If you’ve worn out all your favorite comedies, there’s hope: Netflix has an impressive selection of classics and contemporary hits, including a handful of originals. Check out 10 of the funniest movies currently on the service.
1. The Nice Guys (2016)
Russell Crowe and Ryan Gosling make an unlikely buddy pairing in this comedy written and directed by Shane Black. In 1970s Los Angeles, the two detectives bumble through a seedy underworld to find a missing girl. Black originally wrote it as a television pilot before deciding it worked better as a feature film.
2. Always Be My Maybe (2019)
Ali Wong was already an accomplished stand-up, but this romantic comedy cemented her irresistible charms as she plays a celebrity chef reconnecting as an adult with her childhood crush (played by Randall Park). The Asian-led cast and crew give the film a wonderfully unique perspective, even as those details underscore the universality of its ultimate truths. Meanwhile, Keanu Reeves plays himself as a love interest for Wong’s character: He agreed to the role because he’s a fan of Wong’s stand-up.

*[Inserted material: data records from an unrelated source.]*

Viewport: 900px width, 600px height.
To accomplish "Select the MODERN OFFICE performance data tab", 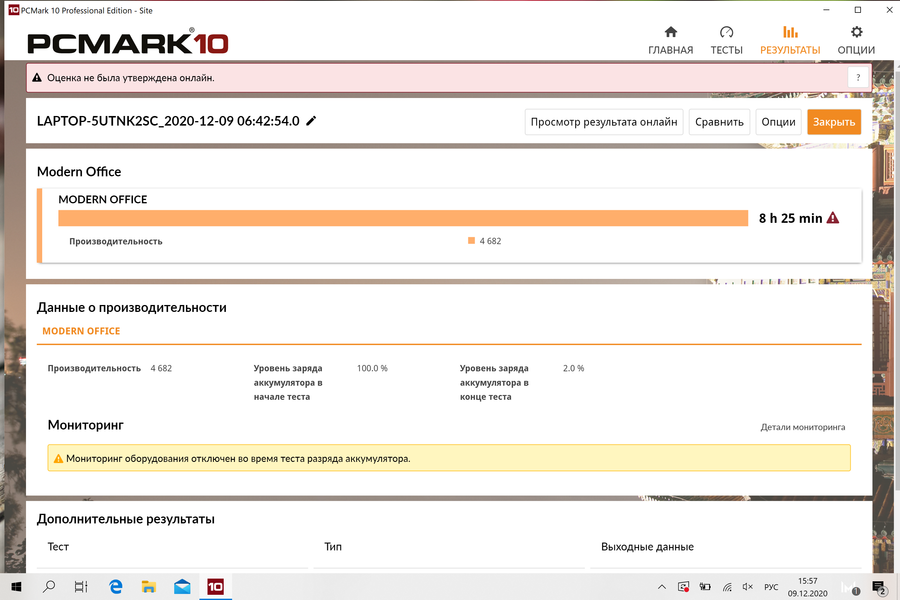I will coord(81,331).
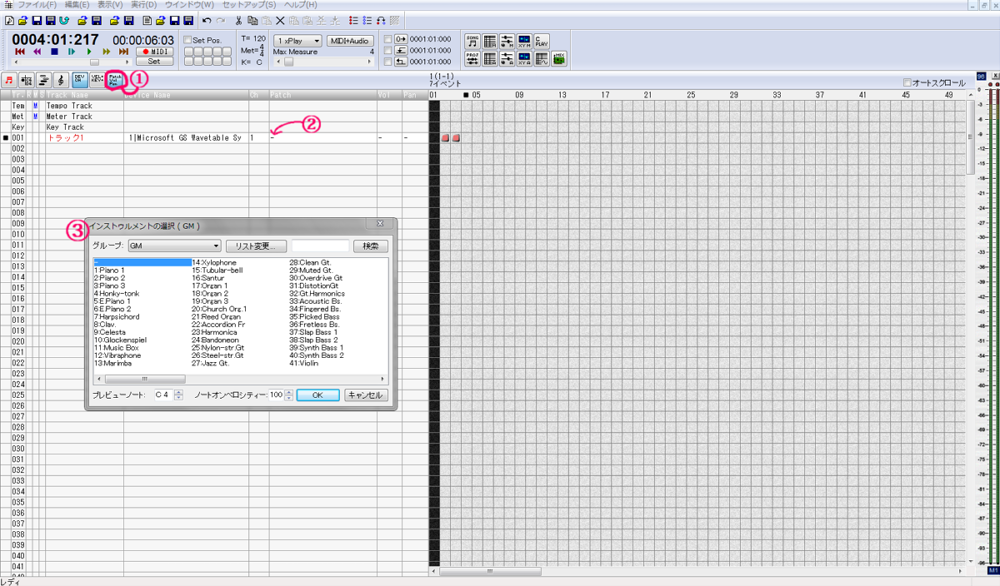Click the undo arrow icon
Viewport: 1000px width, 586px height.
point(207,20)
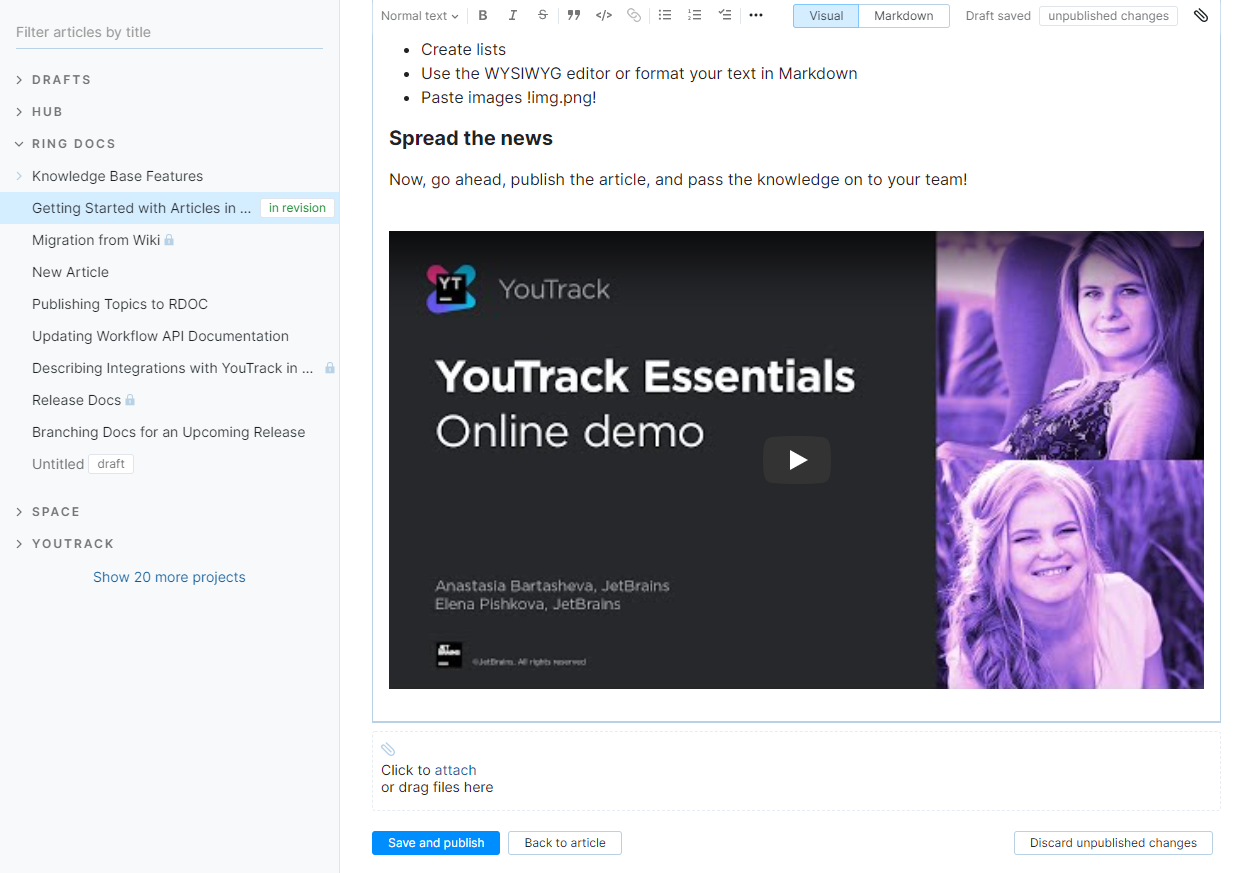Keep the editor in Visual mode
This screenshot has width=1252, height=873.
pos(826,16)
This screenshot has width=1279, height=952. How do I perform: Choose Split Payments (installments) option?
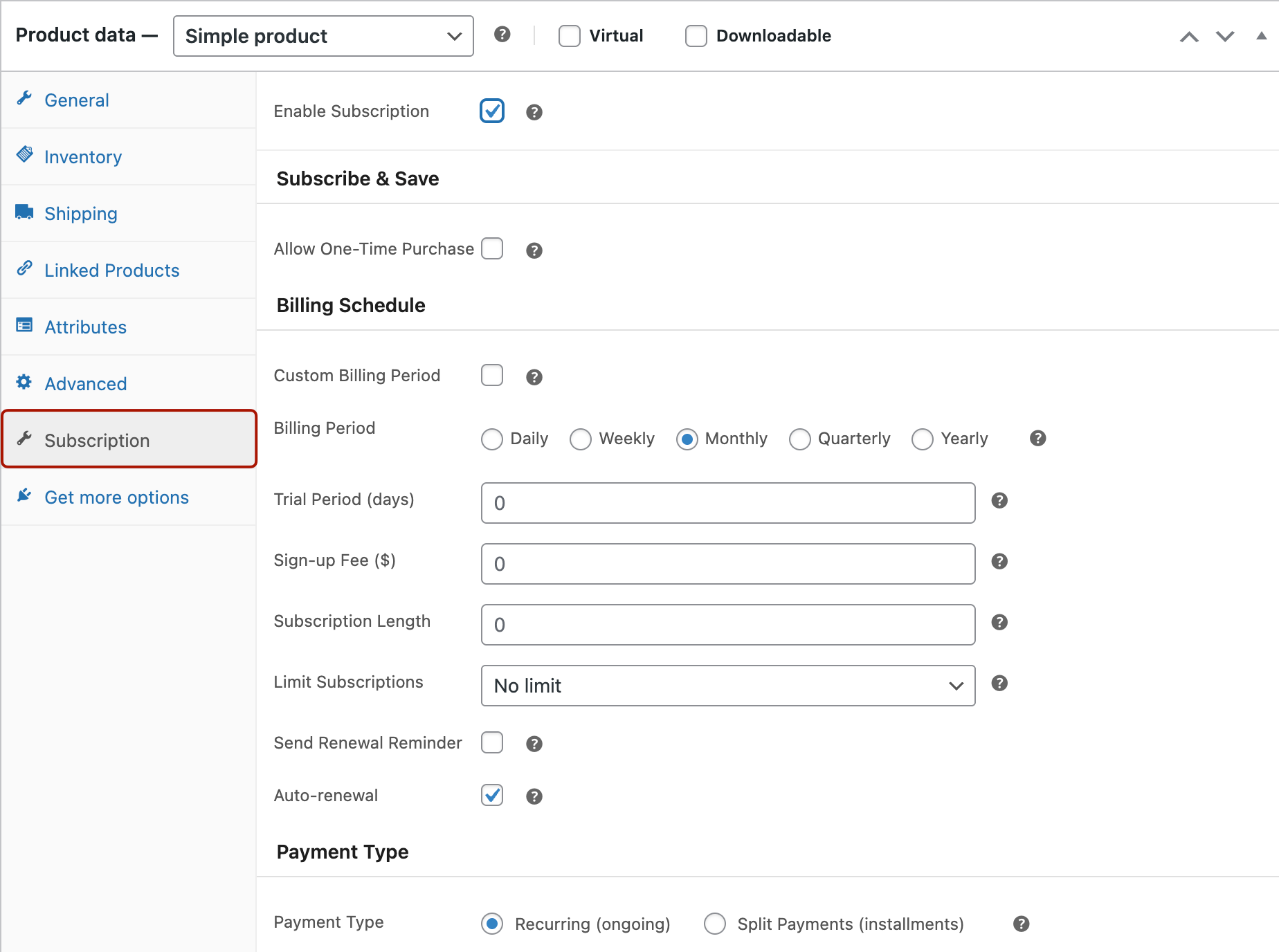(715, 924)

3. Dolemite Is My Name (2019)
Eddie Murphy returned to form with this funny and moving biopic of Rudy Ray Moore, a struggling stand-up comic in the 1970s who finds his big break as Dolemite, a butt-kicking alter ego that became the subject of Moore’s low-budget film debut. Murphy met Moore several times before Moore’s passing. Murphy once said that Moore wanted to go on a comedy tour with him.
4. The Fundamentals of Caring (2016)
The ever-reliable Paul Rudd stars in this amiable indie film about a writer who takes on a side hustle as a caregiver for a teen (Craig Roberts) with muscular dystrophy. Naturally, lessons are learned, but it’s also a prime example of the affability that’s made Rudd one of the more pleasant screen actors of the past two decades. The film is based on author Jonathan Evison’s 2012 book The Revised Fundamentals of Caregiving.
5. Hunt for the Wilderpeople (2016)
En route to turning Thor into the comedic lunkhead he was always meant to be in Ragnarok, writer-director Taika Waititi crafted this sweetly irreverent story about a Tupac-obsessed orphan (Julian Dennison) who teams up with his reluctant foster father (Sam Neill) to evade the cops after an overzealous child welfare worker (Rachel House) decides he is in imminent danger. Waititi’s idiosyncratic humor and irresistible sentimentality are both vividly on display in this affecting, woefully under-appreciated comedy that’s based on the 2005 book Wild Pork and Watercress by Barry Crump.
6. The Jerk (1979)
Steve Martin made his feature debut as Navin Johnson, an imbecile who goes on a cross-country journey to find himself. The film originally had a cameo by Bill Murray, but it was cut. Murray later joked there was “something missing” from the movie.
7. Groundhog Day (1993)
Bill Murray is a disenfranchised broadcaster who finds himself re-living the same day over and over. Tom Hanks and Michael Keaton were originally considered for the part before Murray accepted. (If you’re re-watching, you can try to spot a young Michael Shannon: He’s in a party scene as newlywed Fred.)
8. The Mitchells vs. the Machines (2021)
The minds behind 2019’s Spider-Man: Into the Spider-Verse have another winningly irreverent animated film on tap. The slightly dysfunctional Mitchell family has to contend with technology gone awry—but to save the human race, they’ll have to interrupt their vacation. The movie was such a critical hit that Netflix decided to offer it as a limited theatrical release six months after it began streaming.
9. Anchorman: The Legend of Ron Burgundy (2004)
Will Ferrell takes local news broadcasts to new satirical heights in this cult classic about a chauvinist anchor in 1970s San Diego out to reclaim his turf. James Spader wanted the role of Brick, which eventually went to Steve Carell.
10. Fast Times at Ridgemont High (1982)
Sean Penn built a career out of dramatic turns, but his most iconic role might be Jeff Spicoli, the stoner surfer dude of Amy Heckerling’s classic ’80s teen comedy based on the book by Cameron Crowe. Despite the high school drama, only one cast member was under the age of 18: Nicolas Cage, who is credited as Nicolas Coppola. (He’s the nephew of The Godfather director Francis Ford Coppola.)
A version of this story ran in 2020; it has been updated for 2023.